Hoy me he levantado con ganas de escribir. Llevaba dándole vueltas en la cabeza durante la noche, puede que incluso desde antes. Hace un rato lucía el sol, pero se ha vuelto a cubrir, así que supongo que, como los dos últimos días, hoy también lloverá. Antesdeayer (empleo esta palabra pese a lo que diga la Academia) cayó la primera lluvia; más que armarme de valor, me desarmé de pereza, cogí la bici (¡hola, Ale, gran poeta argentino!) y me lancé a recorrer un Pingtung distinto (según la televisión: temperatura de entre 18 y 24 C, y 60 % de humedad): además de las habituales familias de 3, 4 ó incluso 5 miembros encaramados todos ellos a lomos de una moto de ciudad, el invierno taiwanés permite ver a otros motoristas que circulan con el paraguas abierto... Y qué grata sensación la de cobijarse bajo los viejos techos de madera del pequeño templo de la familia Hsiao ("mi templo"), con la pintura descascarillada por la intemperie, mientras la lluvia ligera moja mansamente el patio interior, entre los altares dedicados a los ancestros y la entrada principal.

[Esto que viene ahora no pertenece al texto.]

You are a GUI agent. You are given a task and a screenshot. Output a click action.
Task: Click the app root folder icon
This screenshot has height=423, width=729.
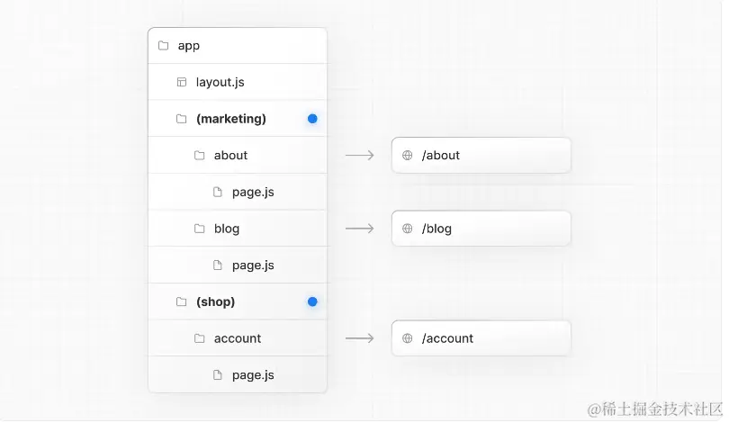pyautogui.click(x=163, y=46)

Ayer por la tarde Atia, el hermano menor de Chen con el que compartimos casa, apareció por aquí por la tarde con dos raciones de sopa de tallarines finos con ostras, empanadillas de carne a la plancha y otras cosas para picar. Nada que objetar si no fuera porque habíamos quedado para cenar más tarde con otros amigos suyos y con Chen, cuando ella volviera del trabajo. Ah, entre Atia y la tía de Chen que tiene la desayunería, me van a matar cebándome... Fuimos más tarde al puesto de comida que lleva un amigo suyo y allí, en la trastienda, a la vista de los viandantes compradores y consumidores de sus viandas, sentados a una mesa baja sobre sillas de plástico para niños, entre niños y otros adultos relacionados de algún modo con el negocio; allí, digo, nos pusimos a cenar Atia, sus amigos Apiong y el del puesto, y yo, picoteando todo tipo de alimentos cocidos en salsa de soja y mojados en diversas salsas, con una botella de güisqui escocés que fue cayendo entre los cuatro a lo largo de la noche; Chen llegó más tarde, le dio un sorbo a mi vaso creyendo que era cerveza (aquí se le pone hielo a las dos bebidas), e inmediatamente se fue al puesto de al lado a por un zumo multifrutas.
La que no vino fue Hsiaoma (literalmente, "Caballito"), la novia de Atia; hace más o menos una semana que falleció su madre y, aunque no va vestida de luto, no puede "salir" con amigos hasta finales de enero. Estuvo con nosotros un rato en nuestra casa, luego fuimos los tres en el coche de Atia para dejarla a ella en la suya, y entonces él y yo continuamos la ruta camino del puesto de comidas del que os hablaba en el párrafo anterior.
Hasta que llegó Chen, tuve que hablar chino todo el rato, durante casi un par de horas. Cada vez voy soltándome y entendiendo más, aunque me falta muchísimo antes de llegar al nivel de principiante; incluso en taiwanés voy pillando ya algunas palabras. De todos modos, en muchos momentos, cuando no me esfuerzo por comprender ni tan siquiera lo intento; por ejemplo si la televisión está encendida y dan un programa que no me interesa; o si hay una conversación fluida entre varias personas, como colegas de Chen acerca de otros colegas o de su trabajo; entonces, digamos que desconecto y que la escucha desatenta del chino, en lugar de frustrarme, tiene en mí casi el efecto balsámico de un mantra.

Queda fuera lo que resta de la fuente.